Buying a business, or investing in one, can be risky. What are these risks? Of course some of them are physical. Could the buildings be damaged by fire? Is there a manufacturing process associated with serious financial liabilities? There are technological risks as well. How secure is a business’ data and what’s the back-up plan for when the system is down? In addition to this there are the business risks. Will consumer trends change in a way that’s favorable or unfavorable to the business? Will people be interested in this product/service at all?
If you’re in the position of selling your business or trying to interest investors in your enterprise, you need to be considering these risks before they do. Any investor or buyer is going to want to know just what kind of risk they’re buying into, and you should know what kind of risk you’re selling so that you can address all concerns comprehensively.
When putting together a business’ risk profile, it’s important to consult with management as well as owners.
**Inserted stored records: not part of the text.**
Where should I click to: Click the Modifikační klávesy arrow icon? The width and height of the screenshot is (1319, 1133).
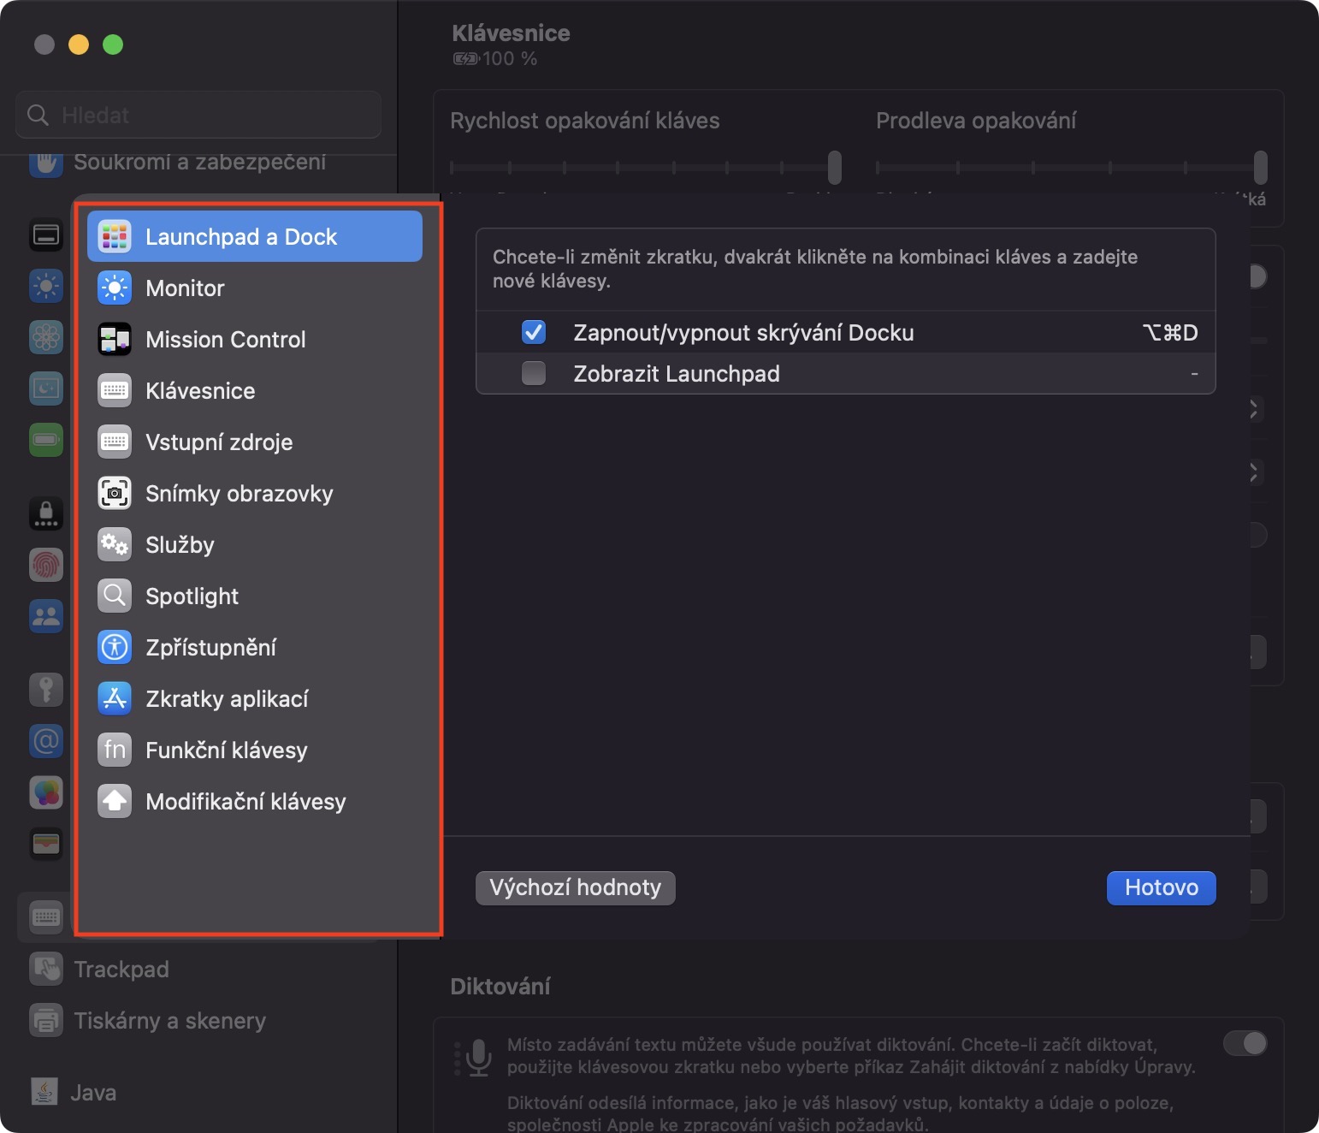click(114, 802)
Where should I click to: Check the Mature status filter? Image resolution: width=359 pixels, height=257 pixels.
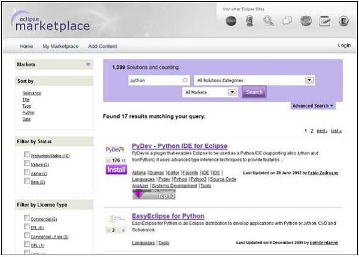pos(27,164)
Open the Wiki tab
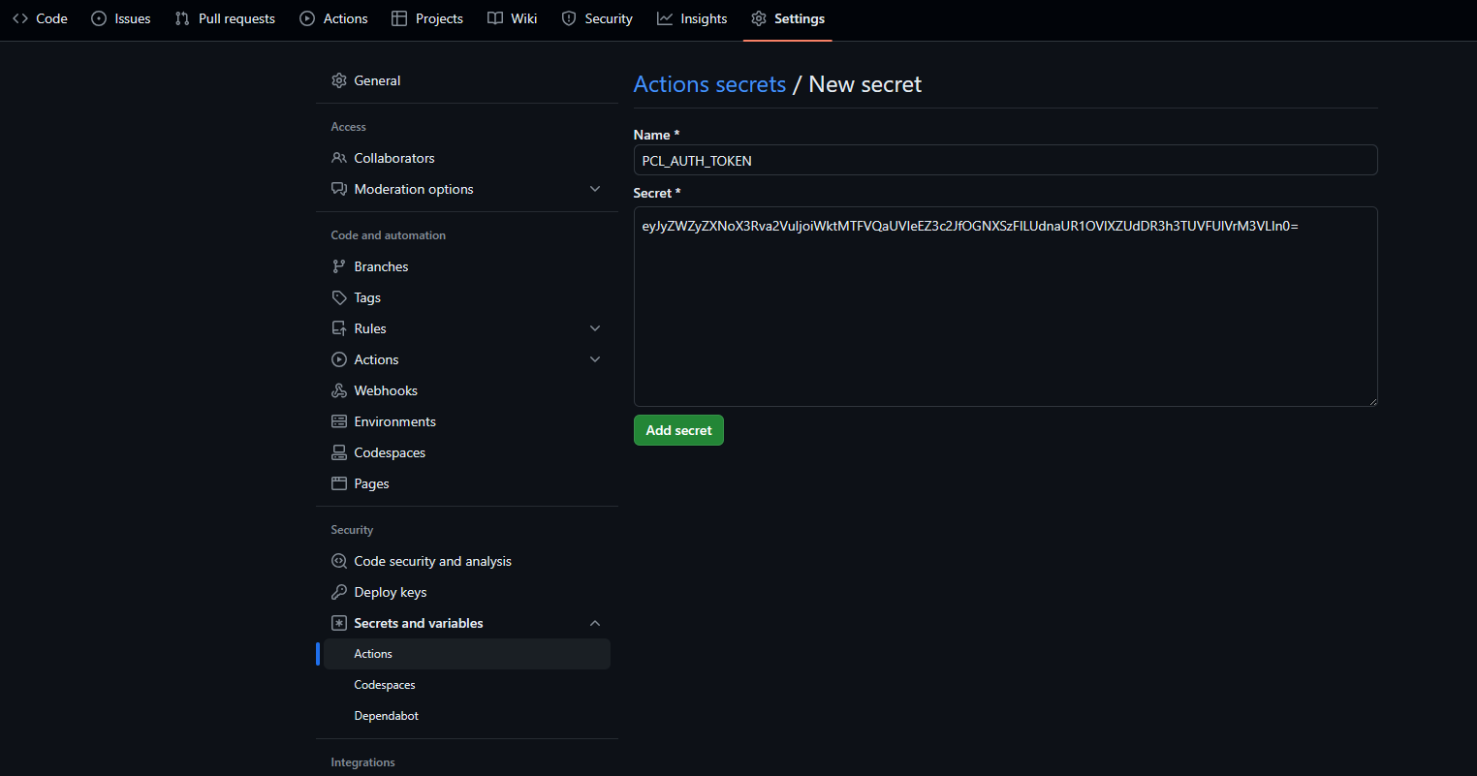 pyautogui.click(x=512, y=18)
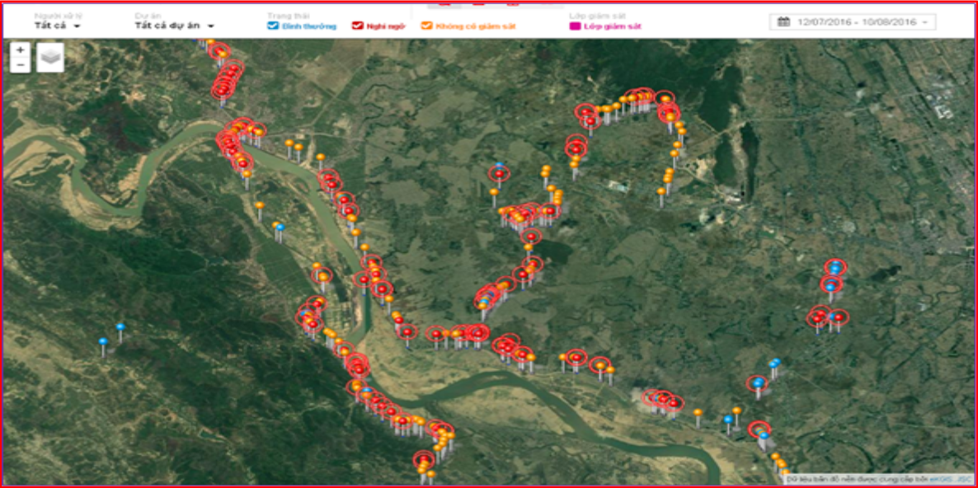Click the blue marker next to the far-left pin
The height and width of the screenshot is (488, 978).
point(120,328)
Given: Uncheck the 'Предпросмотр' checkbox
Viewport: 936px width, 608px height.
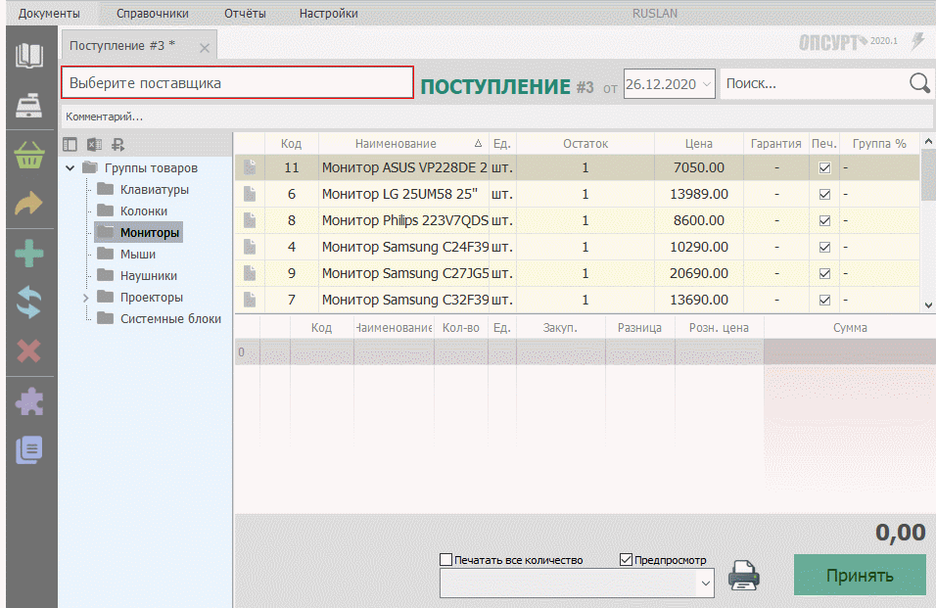Looking at the screenshot, I should pyautogui.click(x=627, y=560).
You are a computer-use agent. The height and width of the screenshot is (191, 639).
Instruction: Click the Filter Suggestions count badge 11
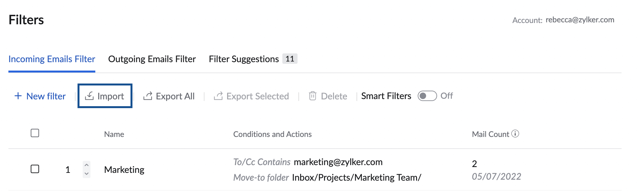(x=290, y=59)
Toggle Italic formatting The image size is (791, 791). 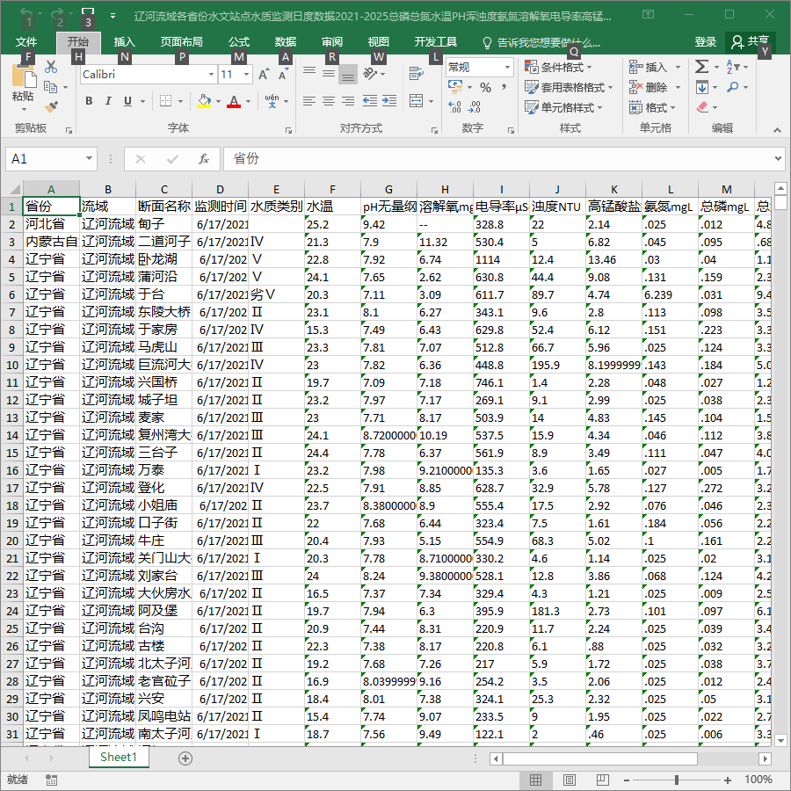pos(108,101)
Not only this, but bring in your most trusted external advisors like your bookkeeping services professionals and legal advisors.
Go through your operations with a fine-tooth comb and compile potential risk factors (physical, occupational, and business) that will be of interest to investors. After you’ve put together a full list with the insight of your management, bookkeeping services providers and lawyers, it’s time to rank your risk factors.
This will be done by considering the seriousness of each risk against its likelihood. Your offices being hit by a meteor from outer space would garner a high grade on the seriousness matrix, but a low grade on likelihood. According to bizjournals.com, each risk factor should be scored (with two grades, each between 1 and 5) for both it’s severity and it’s likelihood. These two scores should then be multiplied together to provide a general risk score between 1 and 25. High priority will go to risks that rank high in both categories.
Afterwards, discuss with your bookkeeping services professionals and your other advisors, how you can best mitigate these risks, allotting resources to each risk based on its ranking.
Remember, no wise buyer or investor is expecting your business to be risk free. As they say, nothing ventured, nothing gained. But showing your investors that you understand the risks, have ranked them, and have done all you can to mitigate them will build their confidence in you and your business.